#### Data shown
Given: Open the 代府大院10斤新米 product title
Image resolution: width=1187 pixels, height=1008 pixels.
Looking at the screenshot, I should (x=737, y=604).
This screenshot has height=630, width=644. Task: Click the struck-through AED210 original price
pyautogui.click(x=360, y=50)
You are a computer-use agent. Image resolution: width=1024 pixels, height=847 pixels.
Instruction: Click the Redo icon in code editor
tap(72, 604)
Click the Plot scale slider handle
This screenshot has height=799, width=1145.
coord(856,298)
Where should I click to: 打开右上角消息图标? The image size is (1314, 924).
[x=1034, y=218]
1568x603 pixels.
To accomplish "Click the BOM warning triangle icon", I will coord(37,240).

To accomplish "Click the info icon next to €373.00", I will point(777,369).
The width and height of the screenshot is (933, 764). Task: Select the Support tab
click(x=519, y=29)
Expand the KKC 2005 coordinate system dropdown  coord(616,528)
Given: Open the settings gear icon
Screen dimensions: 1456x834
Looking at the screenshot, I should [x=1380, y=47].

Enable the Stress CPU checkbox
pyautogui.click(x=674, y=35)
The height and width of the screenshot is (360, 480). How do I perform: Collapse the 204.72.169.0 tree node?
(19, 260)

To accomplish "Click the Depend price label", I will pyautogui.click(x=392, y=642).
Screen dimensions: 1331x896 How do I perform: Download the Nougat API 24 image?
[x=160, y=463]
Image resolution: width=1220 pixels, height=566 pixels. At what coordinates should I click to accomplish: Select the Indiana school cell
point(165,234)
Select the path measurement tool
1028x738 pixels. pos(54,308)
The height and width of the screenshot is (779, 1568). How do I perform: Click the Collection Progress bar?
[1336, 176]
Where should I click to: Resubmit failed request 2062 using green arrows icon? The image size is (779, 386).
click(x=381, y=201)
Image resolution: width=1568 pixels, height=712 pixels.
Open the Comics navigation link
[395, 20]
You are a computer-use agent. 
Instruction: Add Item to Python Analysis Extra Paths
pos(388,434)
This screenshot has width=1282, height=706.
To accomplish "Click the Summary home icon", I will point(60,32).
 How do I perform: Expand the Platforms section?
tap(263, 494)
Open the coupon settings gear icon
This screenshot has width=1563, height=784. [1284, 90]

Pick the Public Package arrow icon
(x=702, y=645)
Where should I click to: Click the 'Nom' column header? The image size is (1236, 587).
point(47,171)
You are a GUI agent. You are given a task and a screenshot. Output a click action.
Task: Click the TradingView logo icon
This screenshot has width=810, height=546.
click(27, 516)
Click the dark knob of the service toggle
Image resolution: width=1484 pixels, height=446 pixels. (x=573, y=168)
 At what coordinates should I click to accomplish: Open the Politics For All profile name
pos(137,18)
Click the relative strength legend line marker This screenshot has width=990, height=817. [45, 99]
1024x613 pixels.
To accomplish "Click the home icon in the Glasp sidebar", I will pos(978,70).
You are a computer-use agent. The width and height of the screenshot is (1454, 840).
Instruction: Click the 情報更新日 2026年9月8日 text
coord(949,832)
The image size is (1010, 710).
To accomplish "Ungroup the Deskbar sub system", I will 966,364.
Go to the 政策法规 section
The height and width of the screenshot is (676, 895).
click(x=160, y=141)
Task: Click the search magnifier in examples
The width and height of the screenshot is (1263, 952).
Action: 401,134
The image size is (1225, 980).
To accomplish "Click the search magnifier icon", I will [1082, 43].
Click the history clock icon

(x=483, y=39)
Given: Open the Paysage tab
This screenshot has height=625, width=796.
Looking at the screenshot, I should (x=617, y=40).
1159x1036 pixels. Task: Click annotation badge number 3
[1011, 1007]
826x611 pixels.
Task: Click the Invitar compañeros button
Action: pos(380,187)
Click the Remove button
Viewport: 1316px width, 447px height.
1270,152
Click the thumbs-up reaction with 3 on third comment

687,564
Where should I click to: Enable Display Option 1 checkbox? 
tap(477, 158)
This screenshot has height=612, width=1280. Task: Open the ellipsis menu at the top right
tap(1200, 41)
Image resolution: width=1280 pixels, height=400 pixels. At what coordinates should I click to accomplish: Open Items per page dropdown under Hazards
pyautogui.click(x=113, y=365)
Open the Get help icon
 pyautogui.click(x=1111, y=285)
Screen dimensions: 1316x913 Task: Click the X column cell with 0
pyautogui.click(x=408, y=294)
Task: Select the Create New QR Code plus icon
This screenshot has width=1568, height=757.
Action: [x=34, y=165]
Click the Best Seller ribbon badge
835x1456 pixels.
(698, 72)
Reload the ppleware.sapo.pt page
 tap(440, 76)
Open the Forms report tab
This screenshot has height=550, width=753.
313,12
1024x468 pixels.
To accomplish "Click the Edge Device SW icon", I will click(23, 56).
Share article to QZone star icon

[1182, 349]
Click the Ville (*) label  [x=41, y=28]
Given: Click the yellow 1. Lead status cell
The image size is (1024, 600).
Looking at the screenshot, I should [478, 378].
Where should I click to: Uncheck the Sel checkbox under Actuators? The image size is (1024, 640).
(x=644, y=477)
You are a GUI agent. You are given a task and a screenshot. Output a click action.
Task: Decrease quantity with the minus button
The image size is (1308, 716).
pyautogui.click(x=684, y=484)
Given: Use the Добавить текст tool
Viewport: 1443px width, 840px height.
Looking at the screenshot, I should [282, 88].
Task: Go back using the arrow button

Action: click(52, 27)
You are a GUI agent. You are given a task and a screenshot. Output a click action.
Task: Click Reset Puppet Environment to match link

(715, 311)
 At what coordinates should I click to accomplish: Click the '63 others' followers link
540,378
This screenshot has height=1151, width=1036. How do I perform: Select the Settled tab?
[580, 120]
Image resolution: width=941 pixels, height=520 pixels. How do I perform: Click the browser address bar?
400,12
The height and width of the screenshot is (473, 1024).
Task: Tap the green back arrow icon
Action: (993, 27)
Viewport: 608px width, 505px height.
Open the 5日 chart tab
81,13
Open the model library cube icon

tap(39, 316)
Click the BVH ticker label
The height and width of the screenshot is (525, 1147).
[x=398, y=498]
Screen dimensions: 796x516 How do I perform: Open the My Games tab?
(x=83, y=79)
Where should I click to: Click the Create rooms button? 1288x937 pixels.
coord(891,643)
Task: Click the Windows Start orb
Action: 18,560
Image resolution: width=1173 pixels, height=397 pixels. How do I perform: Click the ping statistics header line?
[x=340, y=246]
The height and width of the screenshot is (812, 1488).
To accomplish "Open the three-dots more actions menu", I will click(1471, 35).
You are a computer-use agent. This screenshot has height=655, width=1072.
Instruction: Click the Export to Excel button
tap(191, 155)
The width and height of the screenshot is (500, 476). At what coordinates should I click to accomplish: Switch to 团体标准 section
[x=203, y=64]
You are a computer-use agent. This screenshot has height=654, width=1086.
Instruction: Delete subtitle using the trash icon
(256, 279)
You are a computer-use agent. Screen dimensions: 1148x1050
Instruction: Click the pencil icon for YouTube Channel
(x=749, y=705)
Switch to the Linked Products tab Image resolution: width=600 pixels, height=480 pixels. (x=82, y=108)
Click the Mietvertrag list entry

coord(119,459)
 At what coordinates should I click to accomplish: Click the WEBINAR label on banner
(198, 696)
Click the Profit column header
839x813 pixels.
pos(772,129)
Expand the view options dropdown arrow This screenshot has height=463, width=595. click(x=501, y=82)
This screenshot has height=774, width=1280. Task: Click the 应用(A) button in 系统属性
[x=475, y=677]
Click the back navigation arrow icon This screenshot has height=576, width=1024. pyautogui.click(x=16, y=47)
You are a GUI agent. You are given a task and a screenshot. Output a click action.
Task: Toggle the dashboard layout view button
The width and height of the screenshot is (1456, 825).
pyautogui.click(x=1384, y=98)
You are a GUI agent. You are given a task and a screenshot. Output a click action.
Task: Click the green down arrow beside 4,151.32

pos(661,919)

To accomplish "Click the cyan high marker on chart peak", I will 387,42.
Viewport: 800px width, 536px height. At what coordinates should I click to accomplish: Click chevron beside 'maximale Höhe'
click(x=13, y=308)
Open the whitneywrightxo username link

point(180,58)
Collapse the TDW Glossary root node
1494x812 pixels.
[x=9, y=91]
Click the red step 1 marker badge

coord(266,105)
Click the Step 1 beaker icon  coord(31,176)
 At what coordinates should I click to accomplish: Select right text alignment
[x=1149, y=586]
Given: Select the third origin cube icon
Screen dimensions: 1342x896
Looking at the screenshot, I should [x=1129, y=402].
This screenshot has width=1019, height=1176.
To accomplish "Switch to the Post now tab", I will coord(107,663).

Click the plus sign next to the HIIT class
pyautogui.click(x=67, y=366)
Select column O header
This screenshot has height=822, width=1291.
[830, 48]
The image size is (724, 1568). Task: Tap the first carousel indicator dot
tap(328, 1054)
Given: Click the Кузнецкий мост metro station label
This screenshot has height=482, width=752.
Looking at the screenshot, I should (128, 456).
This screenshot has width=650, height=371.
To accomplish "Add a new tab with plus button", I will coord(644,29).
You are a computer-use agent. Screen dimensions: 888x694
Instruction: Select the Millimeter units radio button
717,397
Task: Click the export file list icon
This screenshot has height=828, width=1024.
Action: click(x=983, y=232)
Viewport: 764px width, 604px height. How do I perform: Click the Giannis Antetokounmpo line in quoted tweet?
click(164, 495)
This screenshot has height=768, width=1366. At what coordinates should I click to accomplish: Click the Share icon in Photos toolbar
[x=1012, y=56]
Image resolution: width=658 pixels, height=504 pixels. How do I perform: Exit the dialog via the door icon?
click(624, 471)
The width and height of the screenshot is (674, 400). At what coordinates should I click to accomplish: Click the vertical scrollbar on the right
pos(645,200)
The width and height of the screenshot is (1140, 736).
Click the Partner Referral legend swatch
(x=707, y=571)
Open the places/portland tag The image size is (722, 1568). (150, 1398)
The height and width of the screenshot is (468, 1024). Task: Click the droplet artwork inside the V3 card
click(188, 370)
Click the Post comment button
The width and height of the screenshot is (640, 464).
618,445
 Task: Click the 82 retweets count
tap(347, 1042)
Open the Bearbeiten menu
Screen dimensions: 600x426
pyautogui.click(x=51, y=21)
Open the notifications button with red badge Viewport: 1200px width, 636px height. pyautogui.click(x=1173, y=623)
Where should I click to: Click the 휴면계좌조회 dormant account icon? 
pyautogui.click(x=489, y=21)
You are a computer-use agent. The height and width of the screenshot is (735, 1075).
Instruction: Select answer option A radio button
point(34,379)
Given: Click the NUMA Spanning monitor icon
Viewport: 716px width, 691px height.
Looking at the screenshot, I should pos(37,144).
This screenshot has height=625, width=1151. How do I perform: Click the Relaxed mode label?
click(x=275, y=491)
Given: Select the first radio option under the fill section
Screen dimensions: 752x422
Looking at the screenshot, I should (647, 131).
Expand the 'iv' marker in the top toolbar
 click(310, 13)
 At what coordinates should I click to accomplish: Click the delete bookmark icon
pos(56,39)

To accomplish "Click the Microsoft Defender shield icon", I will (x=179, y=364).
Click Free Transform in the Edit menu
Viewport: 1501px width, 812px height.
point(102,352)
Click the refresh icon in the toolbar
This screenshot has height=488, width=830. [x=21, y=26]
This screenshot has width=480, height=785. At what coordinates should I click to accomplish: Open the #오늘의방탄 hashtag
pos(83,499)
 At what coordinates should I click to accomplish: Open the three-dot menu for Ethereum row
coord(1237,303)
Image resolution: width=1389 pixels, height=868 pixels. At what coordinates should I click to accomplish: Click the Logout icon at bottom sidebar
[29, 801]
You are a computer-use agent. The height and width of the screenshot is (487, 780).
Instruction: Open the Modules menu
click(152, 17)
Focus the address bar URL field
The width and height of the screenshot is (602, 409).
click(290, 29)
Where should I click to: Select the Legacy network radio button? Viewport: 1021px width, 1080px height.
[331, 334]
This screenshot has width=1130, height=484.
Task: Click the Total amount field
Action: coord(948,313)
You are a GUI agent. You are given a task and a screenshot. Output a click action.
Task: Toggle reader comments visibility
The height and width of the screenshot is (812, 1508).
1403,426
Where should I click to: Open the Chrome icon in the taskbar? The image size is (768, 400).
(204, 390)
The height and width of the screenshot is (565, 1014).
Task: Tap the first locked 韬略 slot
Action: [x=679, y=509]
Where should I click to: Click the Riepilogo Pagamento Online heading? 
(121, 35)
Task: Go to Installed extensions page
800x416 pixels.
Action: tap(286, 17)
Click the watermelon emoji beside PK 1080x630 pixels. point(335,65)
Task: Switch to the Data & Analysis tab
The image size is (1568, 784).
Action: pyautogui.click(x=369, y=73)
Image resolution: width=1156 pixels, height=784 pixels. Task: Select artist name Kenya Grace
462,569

#### Work to be completed
Each line from the one with "Where should I click to: Select" to the end of the material should be duplicated exactly, and no other line.

#### Response to this exercise
Where should I click to: Select the Legacy network radio button? Viewport: 1021px width, 1080px height.
[331, 334]
This screenshot has width=1130, height=484.
Task: Click the Total amount field
Action: coord(948,313)
You are a GUI agent. You are given a task and a screenshot. Output a click action.
Task: Toggle reader comments visibility
The height and width of the screenshot is (812, 1508).
1403,426
Where should I click to: Open the Chrome icon in the taskbar? The image size is (768, 400).
(204, 390)
The height and width of the screenshot is (565, 1014).
Task: Tap the first locked 韬略 slot
Action: [x=679, y=509]
Where should I click to: Click the Riepilogo Pagamento Online heading? 
(121, 35)
Task: Go to Installed extensions page
800x416 pixels.
Action: tap(286, 17)
Click the watermelon emoji beside PK 1080x630 pixels. point(335,65)
Task: Switch to the Data & Analysis tab
The image size is (1568, 784).
Action: pyautogui.click(x=369, y=73)
Image resolution: width=1156 pixels, height=784 pixels. Task: Select artist name Kenya Grace
462,569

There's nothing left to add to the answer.